But then I forgot you kill drones and loose genetic diversity making it harder for other beekeepers near you to have a full genetic range

I fail to get your point, every virgin queen has to go on a mating flight, so the risk of them being taken by a bird is always there. You can only have one queen per hive.

I do break down unwanted drone comb as most other beekeepers do.

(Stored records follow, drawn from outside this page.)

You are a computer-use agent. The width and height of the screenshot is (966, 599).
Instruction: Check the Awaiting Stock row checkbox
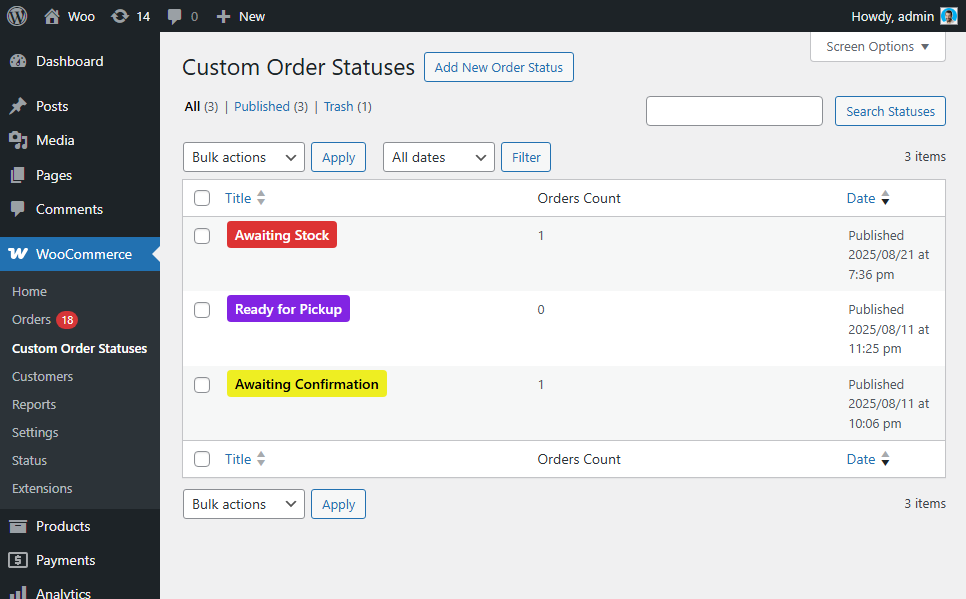point(202,236)
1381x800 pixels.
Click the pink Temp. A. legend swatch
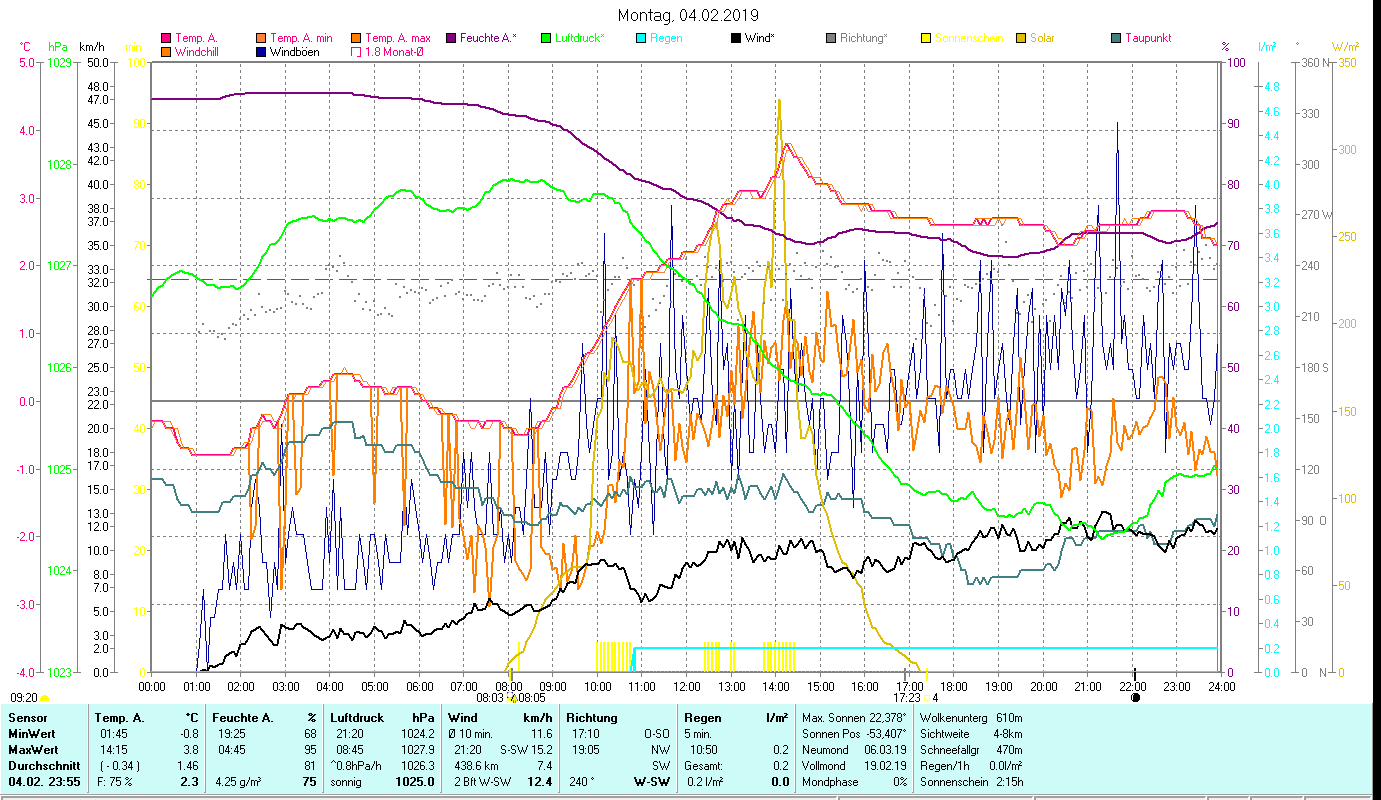coord(166,39)
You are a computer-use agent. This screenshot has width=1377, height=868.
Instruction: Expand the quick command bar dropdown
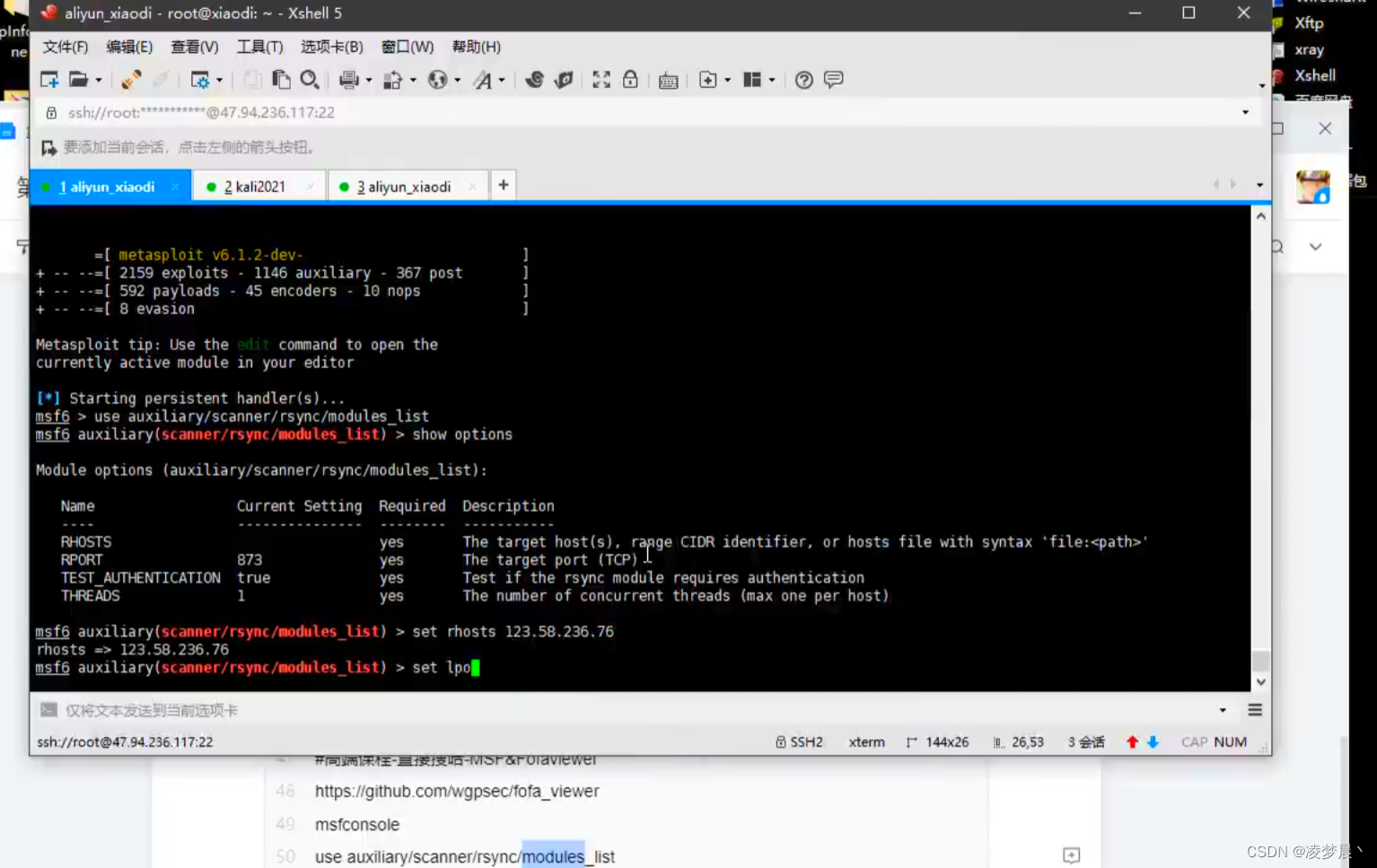(1223, 709)
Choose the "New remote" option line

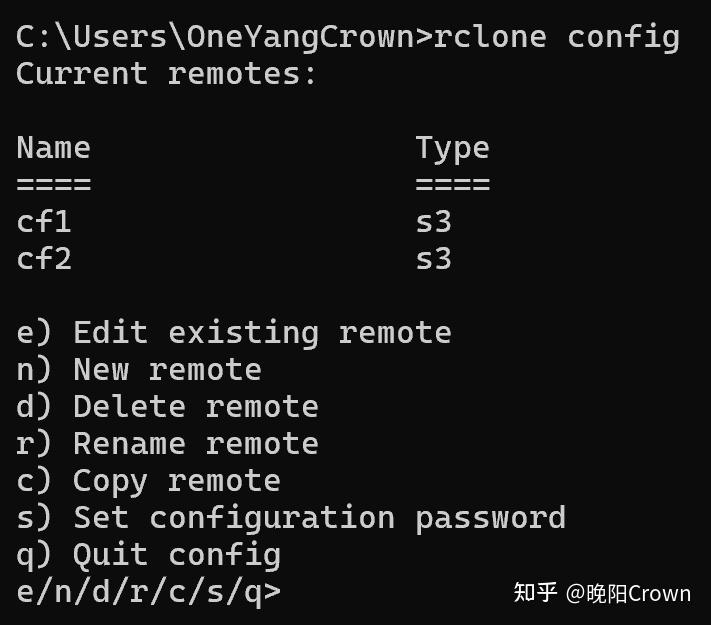(x=139, y=370)
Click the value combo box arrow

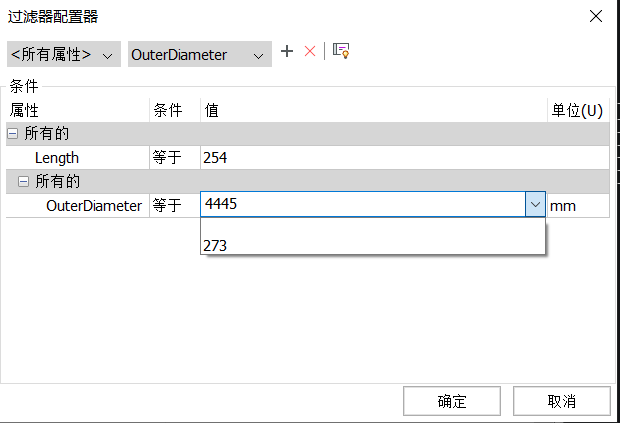(535, 204)
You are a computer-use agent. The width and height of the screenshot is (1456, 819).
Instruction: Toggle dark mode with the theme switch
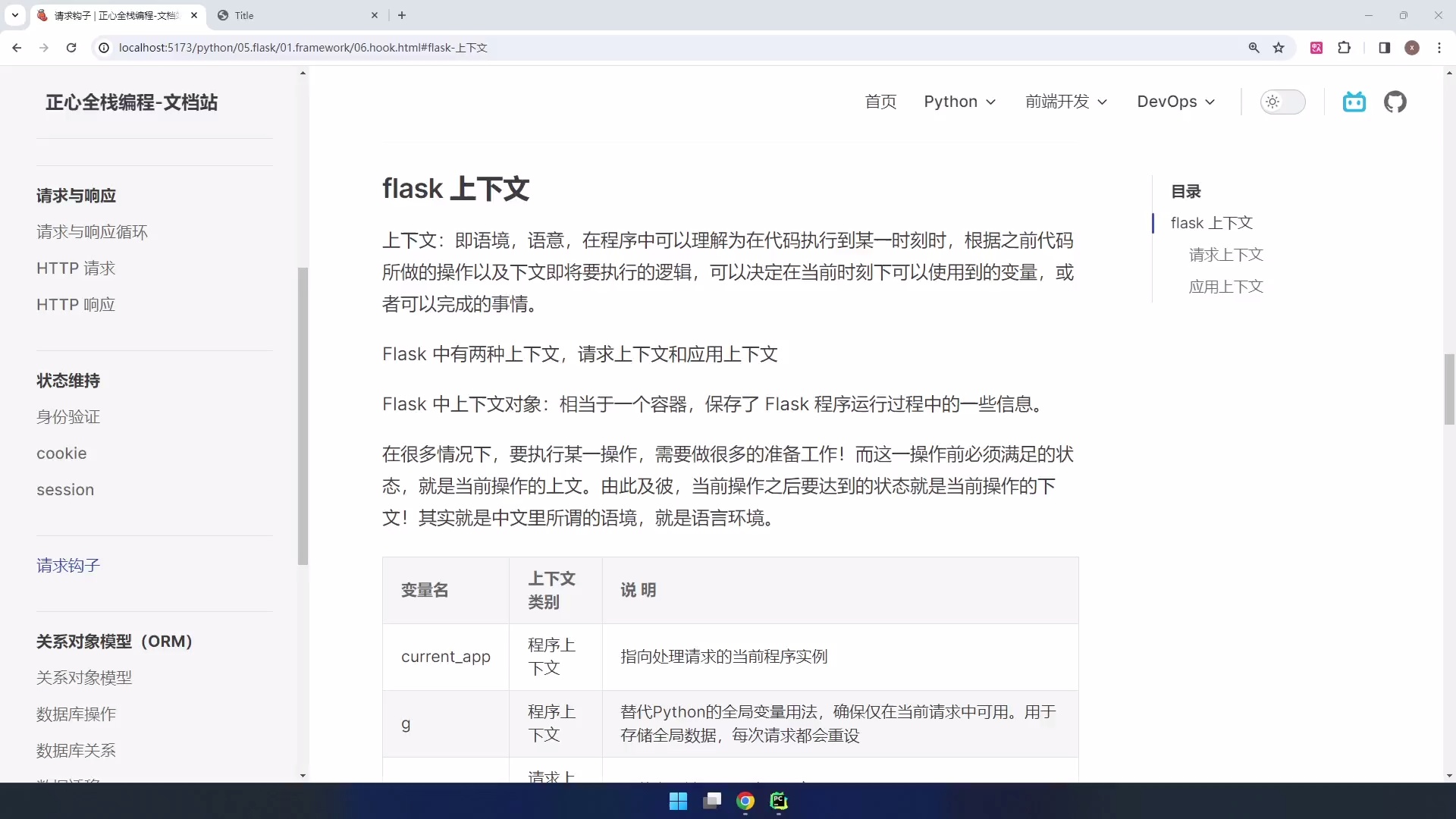pyautogui.click(x=1283, y=102)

Itā€™s an effective way to properly manage hives.

If you were to keep bees in a similar climate to me, youā€™d probably need to adopt a similar strategy.

Jeff you really do not understand science and genetics - cutting down drone comb means you are weakening the gene pool - it will not affect your hives so much, but it will certainly narrow the genetic alleles for beekeepers whoā€™s virgins mate where your drones, if you leave any, will congregate

I will run the mated queens and when there is evidence of a good laying queen I will keep the better mated.

It takes a month minimum to grow a Queen from scratch to laying - why only keep one virgin from 6 when I can try to keep six and select the best - in the long run my way is cost and time effective

You say that I have enough hives to do that, the thing is: If I didnā€™t maintain my hives properly, I wouldnā€™t have any hives at all.

Do some mathematics. Say I had 5% drones in 40 hives in one location. Itā€™s not hard to workout that Iā€™m contributing 200% of one hive in drones for other beekeepers in my area to have a full genetic range.

You lost me, where will you house the 6 mated queens to find out which is the strongest one? I normally have to have one queen per colony. It must be different in the U.K.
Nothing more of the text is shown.